Today there are tax theft markets where groups of tax theft participants attempt to convince tax theft consumers to prefer their vision of tax theft over those of their rivals. Like all modern markets the tax theft markets are heavily marketing driven.
Tax theft marketers, like marketeers everywhere, try to gauge the temper of market participants and then manipulate their perceptions toward choices that benefit the marketer’s employer. Of course. Among other things, tax theft marketers try to convince participants that they want things they do not need and which, in fact, might be bad for them, both individually and collectively.
And of course tax theft marketers work long and hard to convince market participants that the marketers’ employers have the participants’ interests at heart. That might even be true. But first, they have their own interests at heart. This is a marketplace, after all, and much good comes from the invisible hand, not from the intentions of the participants.
Free markets and government
It is true that all governments are tax thieves. But it is also true that all governments have arisen and evolved as a market response driven by free markets which rely, ultimately on the freest market of all: the market for violence. You may not have thought of the violence market as a market, but if you examine it carefully, you will find that it satisfies all the requirements for a markets. According to one definition, a market is:
…any medium through which two or more parties can engage in an economic transaction, even those that do not necessarily need to involve money. A market transaction may involve goods, services, information, currency or any combination of these things passing from one party to another in exchange for one of these or another combination.
In violence market some parties offer either protection or violence in exchange for other goods, services, or information. I claim it meets the test.

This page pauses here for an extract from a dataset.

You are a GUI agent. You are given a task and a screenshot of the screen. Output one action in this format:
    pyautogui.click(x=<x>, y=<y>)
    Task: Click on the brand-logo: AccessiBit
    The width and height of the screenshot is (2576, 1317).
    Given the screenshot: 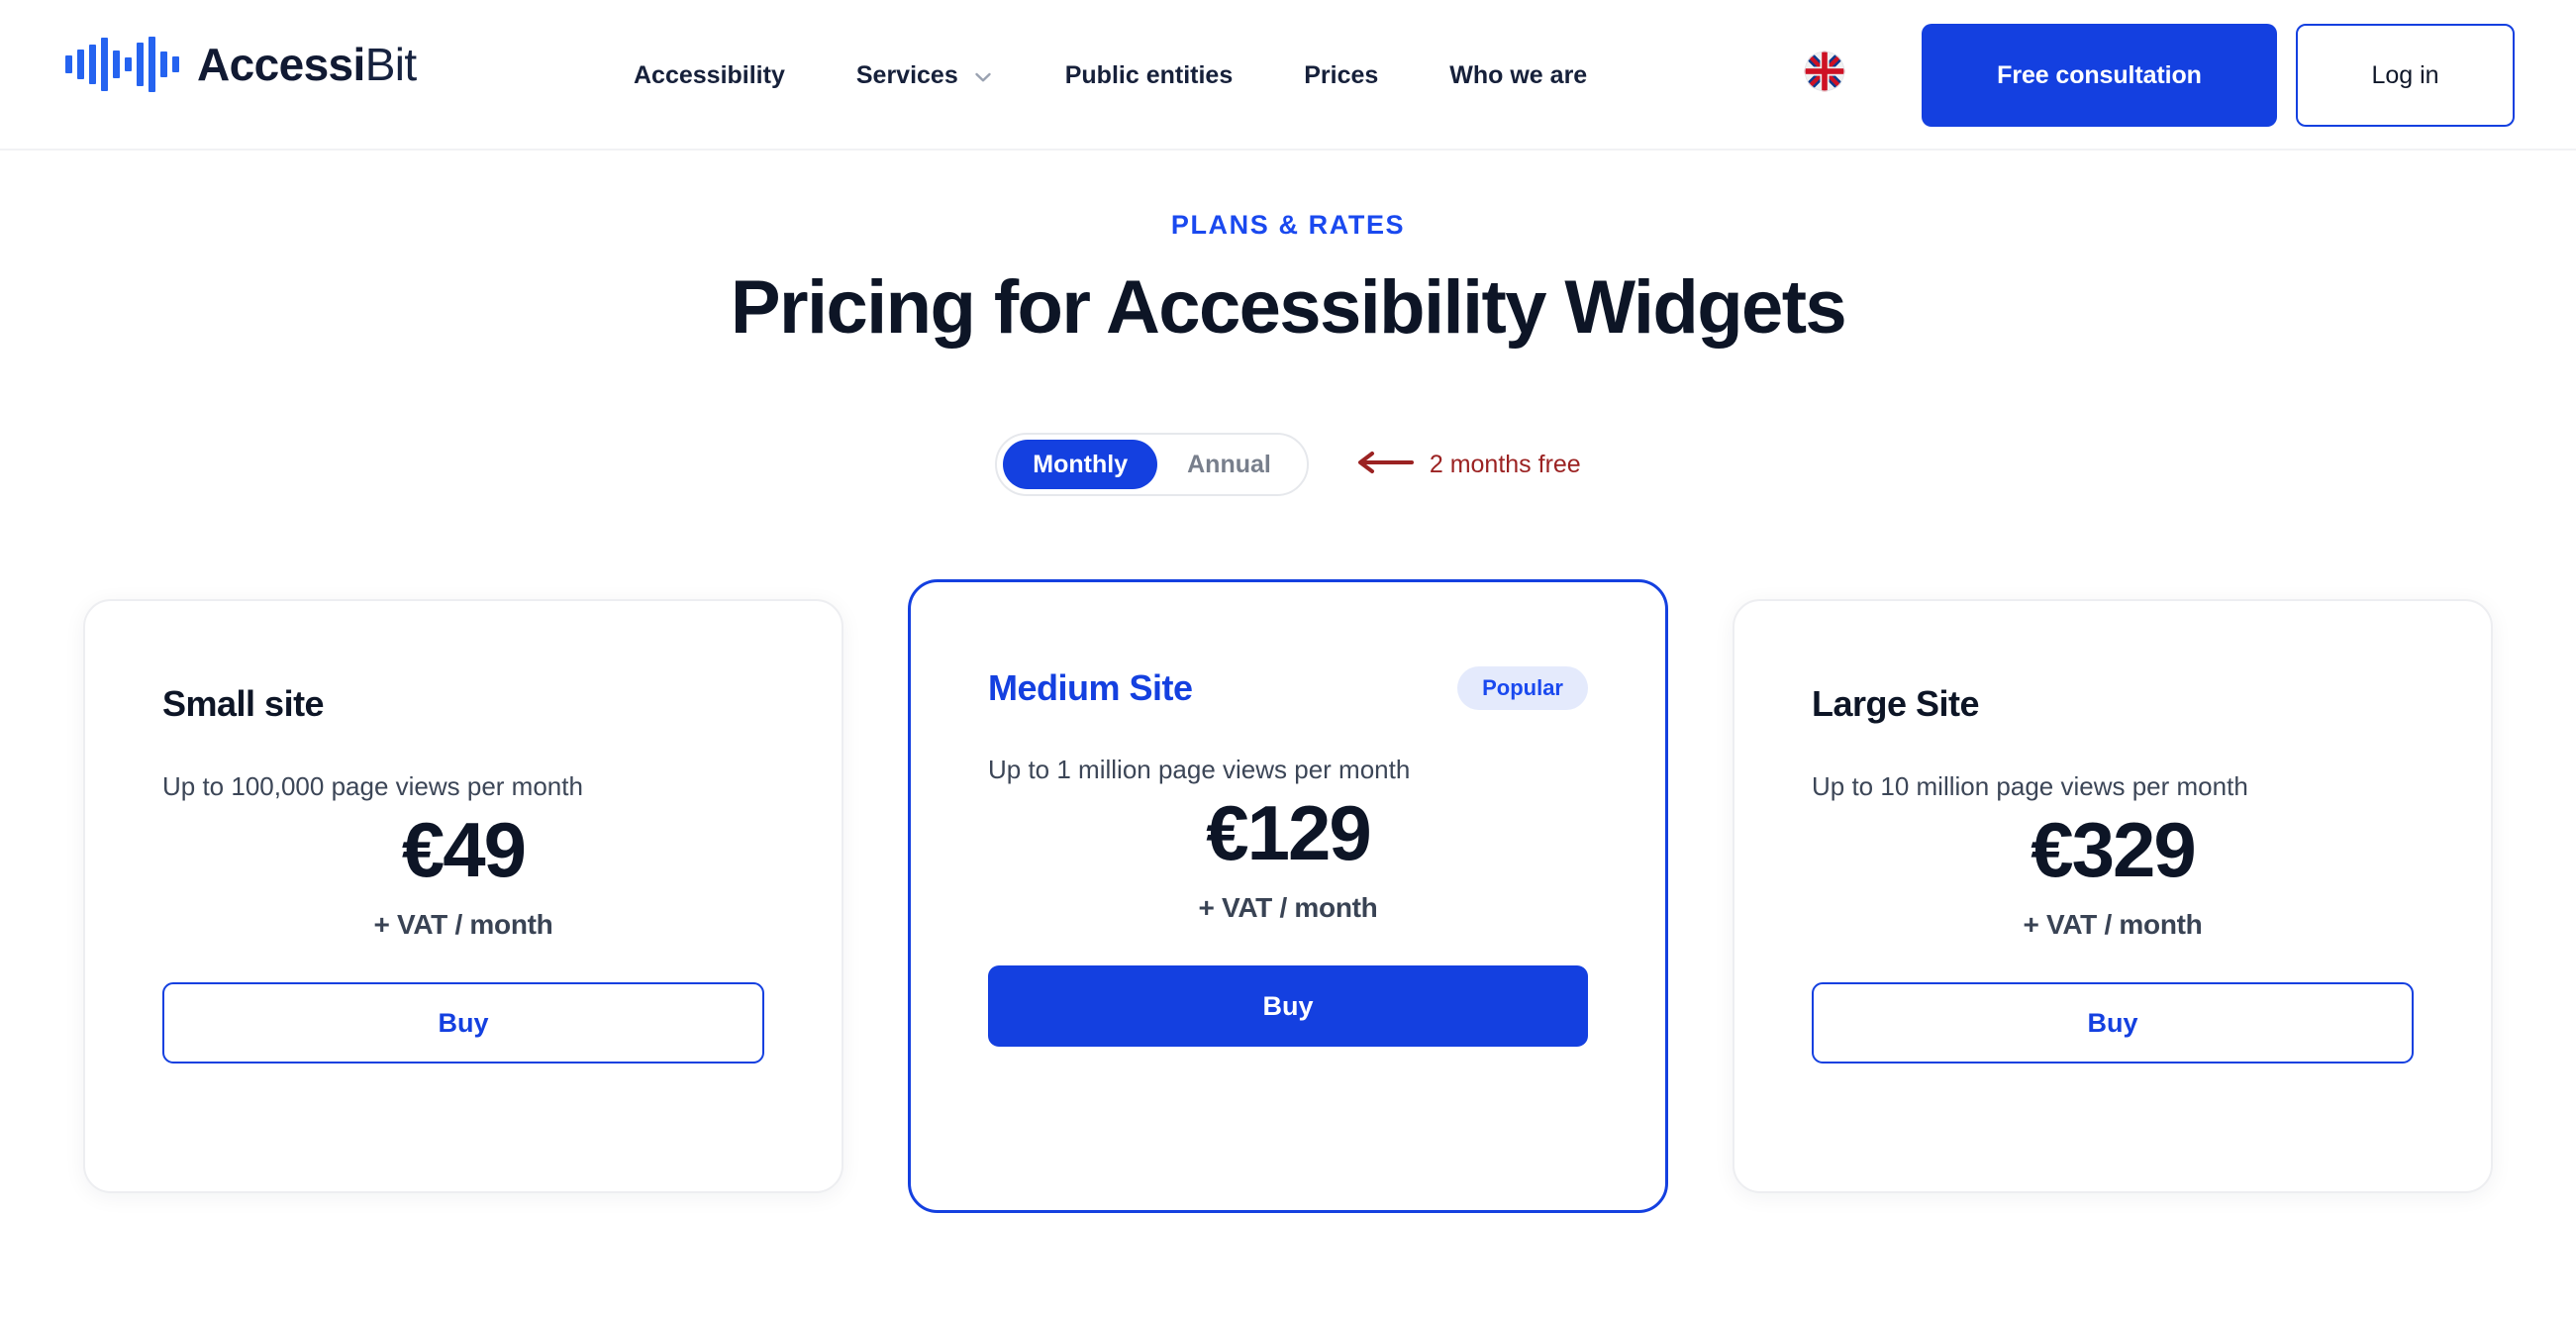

And by one definition of freedom, violence markets (before government monopolies were granted) were the most free of all markets. Any exchange between market participants that is valid on any other market is also valid in a violence market; and many trades that are not valid elsewhere (for example, “buy this service at this price or I will kill you”) are valid only in a violence market.
Violence markets are truly free. I am free to make any offer. You are free to accept my offer or not. And I am free to kill you if I don’t like your answer. Or even if I do like it.
So truly free.
Government monopolies on violence and theft are not accidents. They are the result of the logic of markets and of centuries of consumer choices.

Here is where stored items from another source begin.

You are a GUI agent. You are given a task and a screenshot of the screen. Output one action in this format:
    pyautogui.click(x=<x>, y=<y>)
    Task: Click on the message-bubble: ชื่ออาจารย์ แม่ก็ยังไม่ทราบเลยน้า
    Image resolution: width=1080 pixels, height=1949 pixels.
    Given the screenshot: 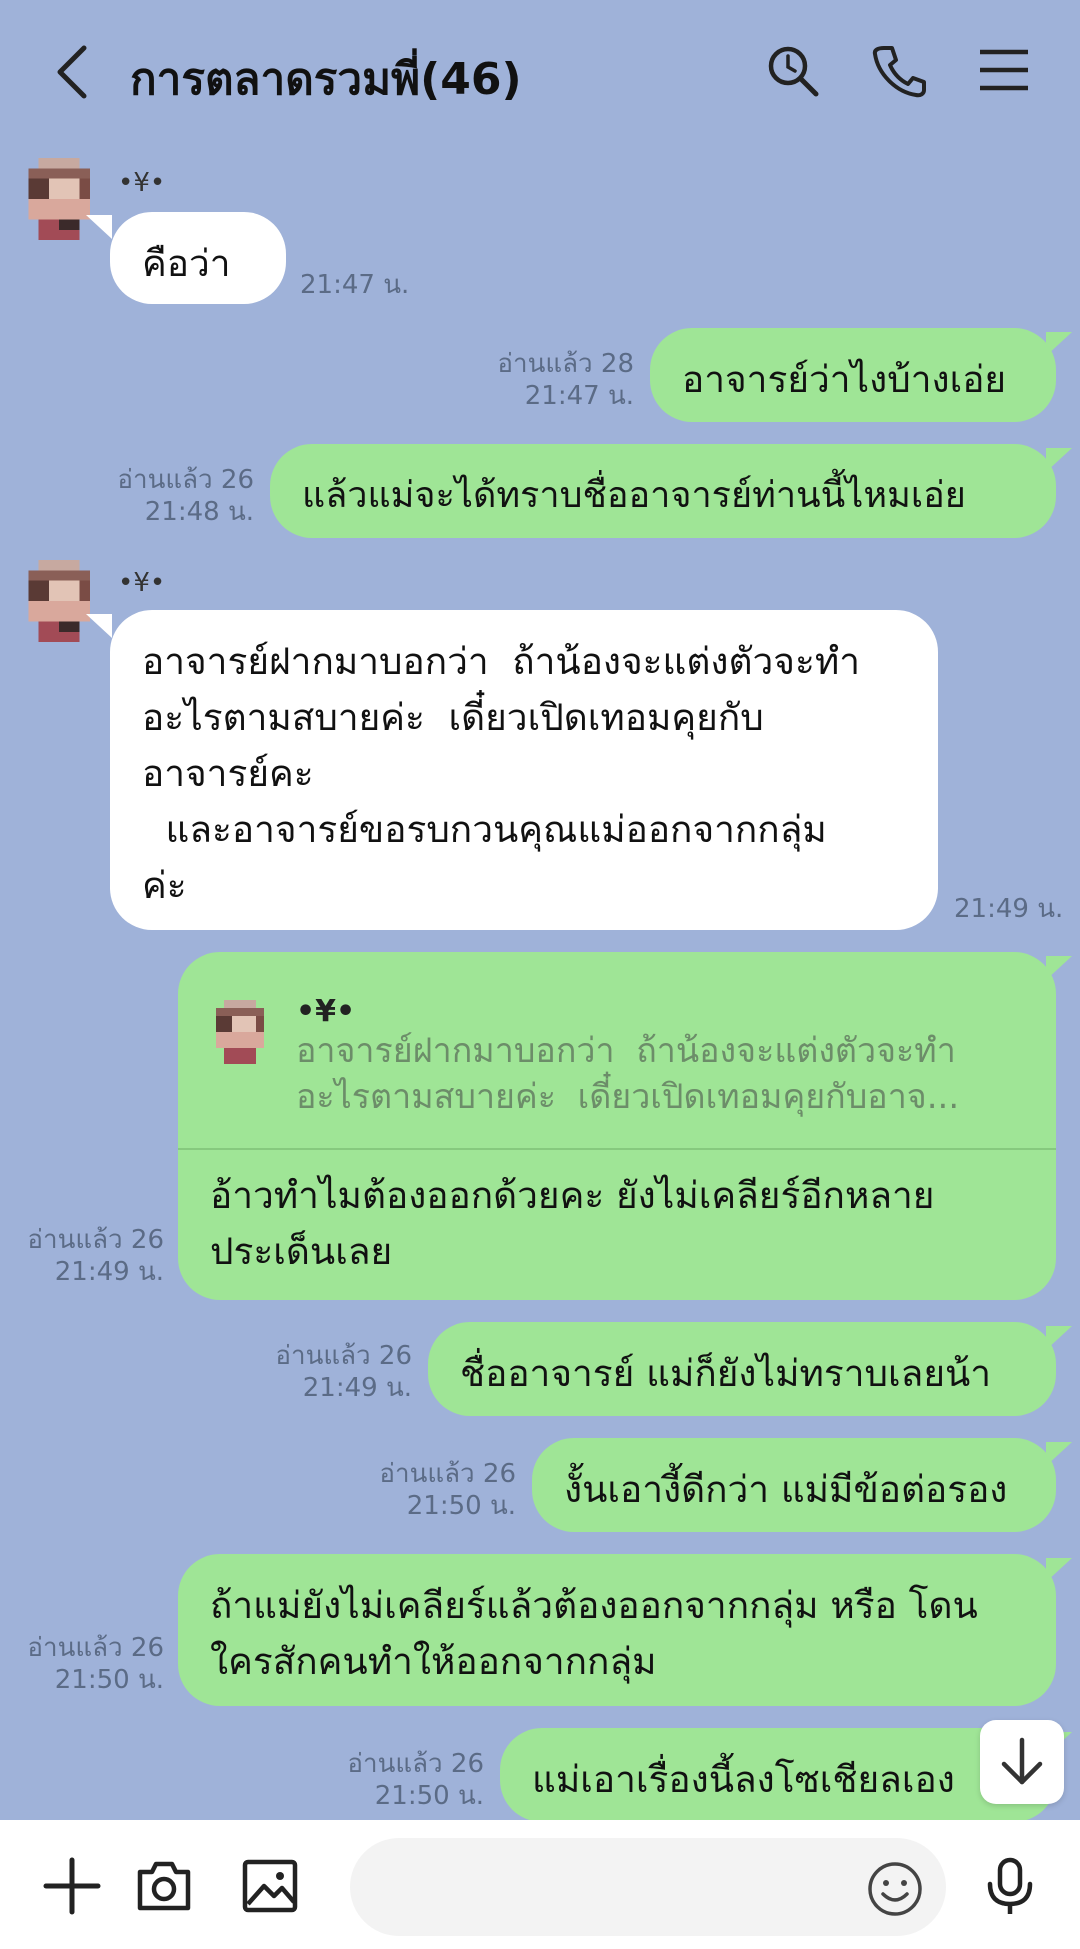 What is the action you would take?
    pyautogui.click(x=742, y=1369)
    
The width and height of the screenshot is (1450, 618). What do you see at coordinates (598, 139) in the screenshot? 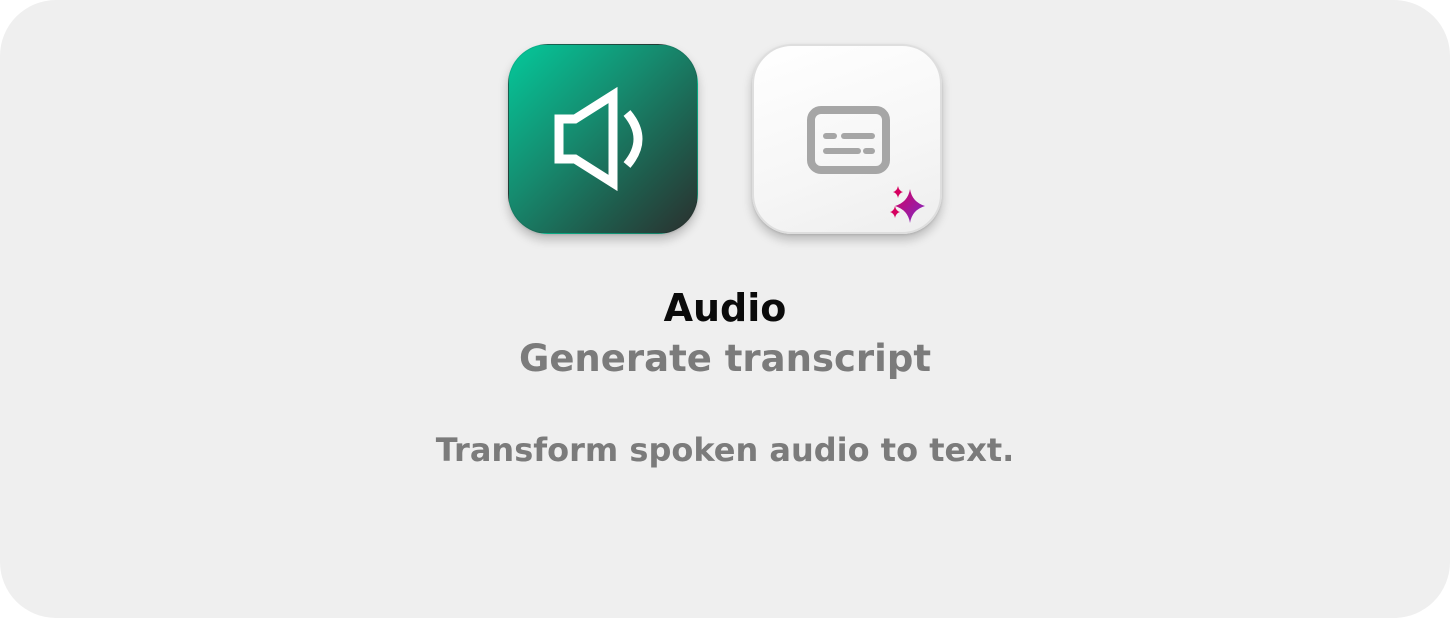
I see `speaker-volume-icon` at bounding box center [598, 139].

In liberal democracies the vast majority of consumers continue to prefer the quality and cost of the violence that their government theft and violence monopolies provide. Some seek to modify how the theft is carried out and who it benefits; some seek to use monopoly power to restrict the forms of theft and violence that others can engage in.
But few seek to change violence monopolies for the alternative: the theft and violence that the free market delivers in the absence of those government theft and violence monopolies.
My thinking was recently stimulated by Mancur Olson’s “Dictatorship, Democracy, and Development” and earlier by the logic of the violence market as elaborated by Tony Soprano and company. On Slavery, this Economist Article is a good summary. Others are not so sure about the significance of slavery. The Mises Institute says “Confining our attention to large scale slavery, we find that it is historically quite a rare phenomenon.” They have a longer essay on the subject, but I’m not about to pay for it. Unless they threaten to kill me. Then, yes.